-- WORK INSTRUCTION --
Go through the listing below and output it word for word.

_ _ _ _ _

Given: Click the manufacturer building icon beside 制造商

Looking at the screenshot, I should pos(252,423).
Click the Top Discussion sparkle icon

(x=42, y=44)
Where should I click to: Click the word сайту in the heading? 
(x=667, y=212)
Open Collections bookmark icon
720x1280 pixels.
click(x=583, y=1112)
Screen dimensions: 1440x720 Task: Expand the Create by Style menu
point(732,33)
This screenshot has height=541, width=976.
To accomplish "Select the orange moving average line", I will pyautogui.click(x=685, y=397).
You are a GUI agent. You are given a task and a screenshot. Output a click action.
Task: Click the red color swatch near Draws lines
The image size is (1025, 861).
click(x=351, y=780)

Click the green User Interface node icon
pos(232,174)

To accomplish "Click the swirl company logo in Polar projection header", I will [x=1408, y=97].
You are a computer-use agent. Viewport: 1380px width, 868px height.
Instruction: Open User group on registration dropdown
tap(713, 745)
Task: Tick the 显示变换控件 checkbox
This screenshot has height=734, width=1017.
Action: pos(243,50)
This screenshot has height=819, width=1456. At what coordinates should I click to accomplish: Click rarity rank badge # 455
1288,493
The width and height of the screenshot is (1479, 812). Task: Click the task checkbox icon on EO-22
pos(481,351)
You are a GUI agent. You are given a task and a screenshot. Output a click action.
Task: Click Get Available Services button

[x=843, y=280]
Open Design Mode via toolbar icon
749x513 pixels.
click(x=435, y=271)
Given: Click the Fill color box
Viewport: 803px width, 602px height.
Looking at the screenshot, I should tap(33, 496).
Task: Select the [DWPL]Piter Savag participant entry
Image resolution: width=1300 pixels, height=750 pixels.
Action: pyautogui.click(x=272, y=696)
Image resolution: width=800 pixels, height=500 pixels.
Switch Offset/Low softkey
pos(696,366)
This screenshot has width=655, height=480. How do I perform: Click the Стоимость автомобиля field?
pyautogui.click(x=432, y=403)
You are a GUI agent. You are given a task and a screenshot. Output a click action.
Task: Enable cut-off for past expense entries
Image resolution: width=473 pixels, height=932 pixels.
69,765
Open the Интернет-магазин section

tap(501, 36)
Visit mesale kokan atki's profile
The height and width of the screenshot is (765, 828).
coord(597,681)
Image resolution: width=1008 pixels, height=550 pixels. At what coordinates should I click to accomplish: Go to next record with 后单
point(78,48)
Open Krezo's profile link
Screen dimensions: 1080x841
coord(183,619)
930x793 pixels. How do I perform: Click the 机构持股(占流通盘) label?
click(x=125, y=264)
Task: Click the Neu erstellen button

_ _ _ _ _

-- RESPONSE TO THE TASK --
Given: Click the manufacturer building icon beside 制造商

Looking at the screenshot, I should pos(252,423).
Click the Top Discussion sparkle icon

(x=42, y=44)
Where should I click to: Click the word сайту in the heading? 
(x=667, y=212)
Open Collections bookmark icon
720x1280 pixels.
click(x=583, y=1112)
Screen dimensions: 1440x720 Task: Expand the Create by Style menu
point(732,33)
This screenshot has height=541, width=976.
To accomplish "Select the orange moving average line", I will pyautogui.click(x=685, y=397).
You are a GUI agent. You are given a task and a screenshot. Output a click action.
Task: Click the red color swatch near Draws lines
The image size is (1025, 861).
click(x=351, y=780)

Click the green User Interface node icon
pos(232,174)

To accomplish "Click the swirl company logo in Polar projection header", I will [x=1408, y=97].
You are a computer-use agent. Viewport: 1380px width, 868px height.
Instruction: Open User group on registration dropdown
tap(713, 745)
Task: Tick the 显示变换控件 checkbox
This screenshot has height=734, width=1017.
Action: pos(243,50)
This screenshot has height=819, width=1456. At what coordinates should I click to accomplish: Click rarity rank badge # 455
1288,493
The width and height of the screenshot is (1479, 812). Task: Click the task checkbox icon on EO-22
pos(481,351)
You are a GUI agent. You are given a task and a screenshot. Output a click action.
Task: Click Get Available Services button

[x=843, y=280]
Open Design Mode via toolbar icon
749x513 pixels.
click(x=435, y=271)
Given: Click the Fill color box
Viewport: 803px width, 602px height.
Looking at the screenshot, I should tap(33, 496).
Task: Select the [DWPL]Piter Savag participant entry
Image resolution: width=1300 pixels, height=750 pixels.
Action: pyautogui.click(x=272, y=696)
Image resolution: width=800 pixels, height=500 pixels.
Switch Offset/Low softkey
pos(696,366)
This screenshot has width=655, height=480. How do I perform: Click the Стоимость автомобиля field?
pyautogui.click(x=432, y=403)
You are a GUI agent. You are given a task and a screenshot. Output a click action.
Task: Enable cut-off for past expense entries
Image resolution: width=473 pixels, height=932 pixels.
69,765
Open the Интернет-магазин section

tap(501, 36)
Visit mesale kokan atki's profile
The height and width of the screenshot is (765, 828).
coord(597,681)
Image resolution: width=1008 pixels, height=550 pixels. At what coordinates should I click to accomplish: Go to next record with 后单
point(78,48)
Open Krezo's profile link
Screen dimensions: 1080x841
coord(183,619)
930x793 pixels. How do I perform: Click the 机构持股(占流通盘) label?
click(x=125, y=264)
Task: Click the Neu erstellen button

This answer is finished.